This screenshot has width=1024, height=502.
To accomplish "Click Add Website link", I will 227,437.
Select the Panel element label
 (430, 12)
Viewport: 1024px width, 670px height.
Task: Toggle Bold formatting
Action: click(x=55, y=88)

● Task statement
Count the lines of the items above that contain the string "height", treating case as significant. Reply with the number only.

● The response
2